▸ **EXERCISE DESCRIPTION**: Only the lines from the one containing "Write a review (162, 1498)" through the end of the entries should be returned, exactly as they are, with the pictures omitted.

Collected data entries
- - - -

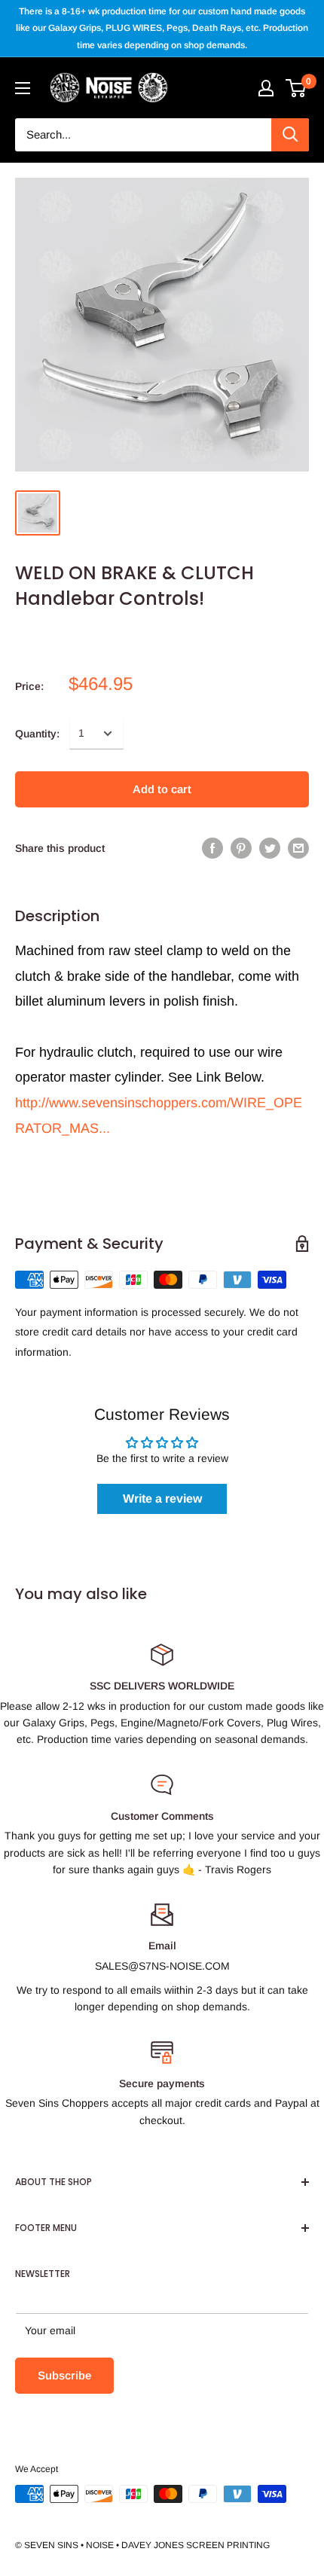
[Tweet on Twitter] (269, 848)
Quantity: (37, 734)
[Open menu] (22, 88)
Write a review (162, 1498)
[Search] (290, 134)
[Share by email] (298, 848)
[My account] (266, 88)
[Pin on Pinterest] (241, 848)
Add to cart (162, 789)
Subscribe (64, 2375)
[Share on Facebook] (212, 848)
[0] (296, 88)
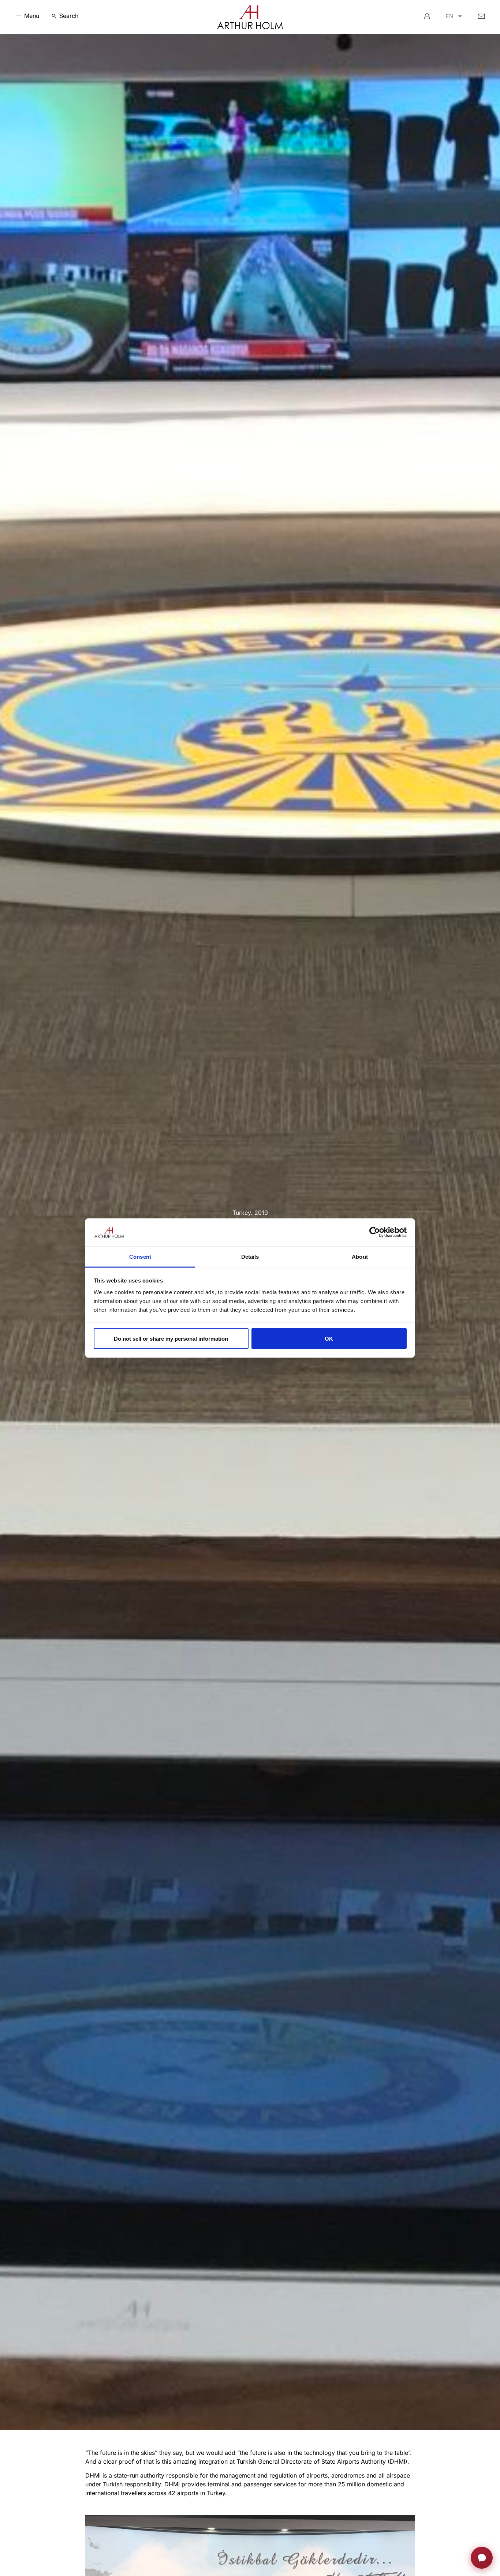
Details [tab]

- - - -

▸ **ANSWER TO THE EXERCISE**:
Write a review (162, 1498)
[Search] (290, 134)
[Share by email] (298, 848)
[My account] (266, 88)
[Pin on Pinterest] (241, 848)
Add to cart (162, 789)
Subscribe (64, 2375)
[Share on Facebook] (212, 848)
[0] (296, 88)
Details [tab]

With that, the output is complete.